Sur la scène internationale, les pays sécularisés tendent à promouvoir des valeurs comme la démocratie, les droits de l'homme et le pluralisme, ce qui peut les opposer à des États plus conservateurs. À l'inverse, dans des pays où la religion reste fortement ancrée, comme l'Arabie saoudite, l’Égypte ou le Maroc, les lois sont souvent basées sur les préceptes religieux, notamment islamiques, ce qui peut ralentir les progrès dans certains domaines comme les droits des femmes ou la liberté religieuse des minorités. Dans ces sociétés, l'identité nationale est souvent construite autour d'une religion dominante, renforçant ainsi un conservatisme social. Par exemple, les lois concernant le statut des femmes restent largement influencées par des principes religieux, favorisant la complémentarité des genres plutôt que l'égalité stricte, comme elle est comprise dans les systèmes purement juridiques. Cette approche, bien qu'elle puisse reconnaître des rôles distincts pour les hommes et les femmes, s'éloigne de l'idée d'égalité des droits en mettant l'accent sur une répartition des responsabilités basée sur des valeurs traditionnelles et religieuses.

L'identité nationale est souvent construite autour d'une religion dominante, renforçant ainsi un conservatisme social.

En matière de politique étrangère, ces États religieux alignent souvent leurs actions internationales sur leurs convictions religieuses, ce qui façonne leurs alliances et leurs engagements. Par exemple, la montée de l'islamisme politique dans certains pays a profondément redéfini les relations géopolitiques et les conflits en Méditerranée, bouleversant les équilibres traditionnels. Les États sécularisés, face à cette montée de l'influence religieuse, perçoivent ces mouvements comme une menace pour leur stabilité interne ou leur modèle de société laïque, les incitant à intervenir stratégiquement sur la scène internationale.

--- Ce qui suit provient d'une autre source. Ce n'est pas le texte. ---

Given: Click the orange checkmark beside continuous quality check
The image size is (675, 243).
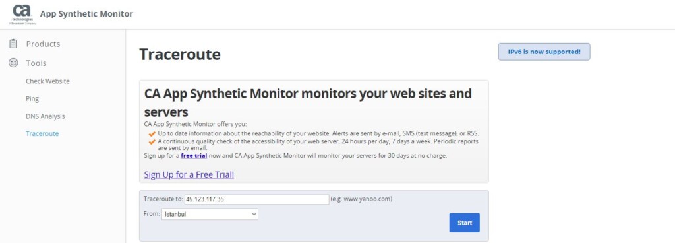Looking at the screenshot, I should (x=152, y=141).
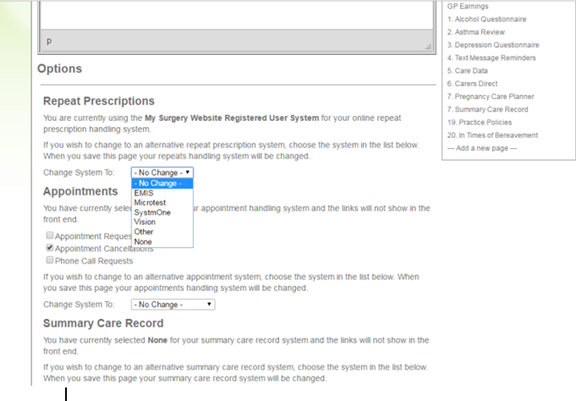This screenshot has height=401, width=576.
Task: Choose EMIS from the dropdown list
Action: pos(143,193)
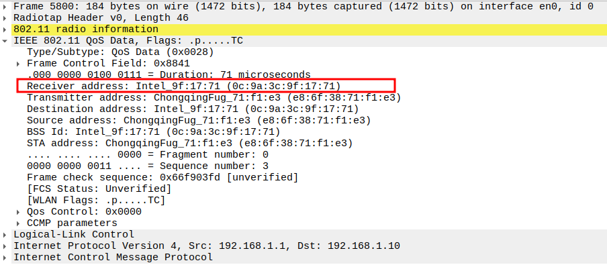The width and height of the screenshot is (607, 269).
Task: Select the Transmitter address line
Action: [214, 97]
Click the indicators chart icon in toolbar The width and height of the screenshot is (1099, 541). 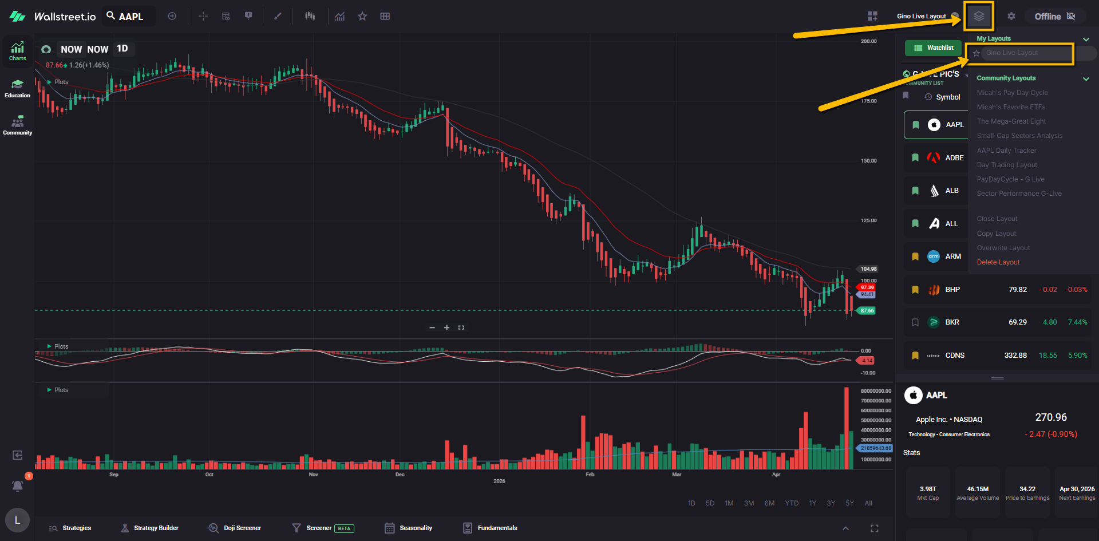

Ces interventions peuvent prendre la forme d'un soutien aux forces laïques ou d'actions diplomatiques et militaires visant à contenir l'influence des mouvements islamistes, perçus comme un facteur potentiel de déstabilisation dans la région.

Les États sécularisés, face à cette montée de l'influence religieuse, perçoivent ces mouvements comme une menace pour leur stabilité interne ou leur modèle de société laïque, les incitant à intervenir stratégiquement sur la scène internationale.

On parle justement beaucoup des conséquences négatives du fait religieux en Méditerranée, comme le recul des droits des femmes, les conflits armés ou l'instrumentalisation politique. Mais quel rôle les religions jouent-elles en tant que vecteurs de paix dans cette région ?

Les institutions religieuses peuvent prospérer et apporter une contribution positive au bien commun lorsqu'elles réussissent à mobiliser, de manière équilibrée, des forces qui dépassent leurs frontières confessionnelles et liturgiques. En conjuguant harmonieusement leurs dimensions morales et politiques, ces institutions tirent parti non seulement des ressources de l'imagination et de la transmission, mais aussi de la régulation et de la résistance, jouant ainsi un rôle central dans les dynamiques sociales, culturelles et spirituelles, tout en visant un équilibre dépassant leurs propres intérêts. Il est donc essentiel de reconnaître que les religions peuvent également jouer un rôle clé en tant que promoteurs de paix dans cette région. Leur influence peut être déterminante pour encourager le dialogue, la réconciliation et la solidarité à différents niveaux.

Un exemple marquant de cette dynamique est la Déclaration pour le Jubilé du 23 novembre 2015, au Collège des Bernardins, qui a constitué un tournant historique dans les relations entre Juifs et Chrétiens en France. Cet événement souligne l'importance croissante du dialogue interreligieux dans un monde en proie aux tensions. Les religions (judaïsme, christianisme et islam) partagent des valeurs fondamentales telles que la paix, la justice et la compassion. Ces principes, souvent mis en avant par les leaders religieux, servent à promouvoir la compréhension mutuelle et à apaiser les tensions. De nombreux exemples illustrent cela, comme les rencontres entre le Pape François et des responsables musulmans ou juifs, ainsi que des initiatives locales interreligieuses, dont l'objectif est de désamorcer les conflits en misant sur les points communs plutôt que sur les divergences. L’événement du 23 novembre 2015 s’inscrit dans cette dynamique, marquant un jalon important pour le renforcement du dialogue entre ces deux communautés et unissant leurs efforts pour promouvoir la coexistence pacifique et le respect mutuel.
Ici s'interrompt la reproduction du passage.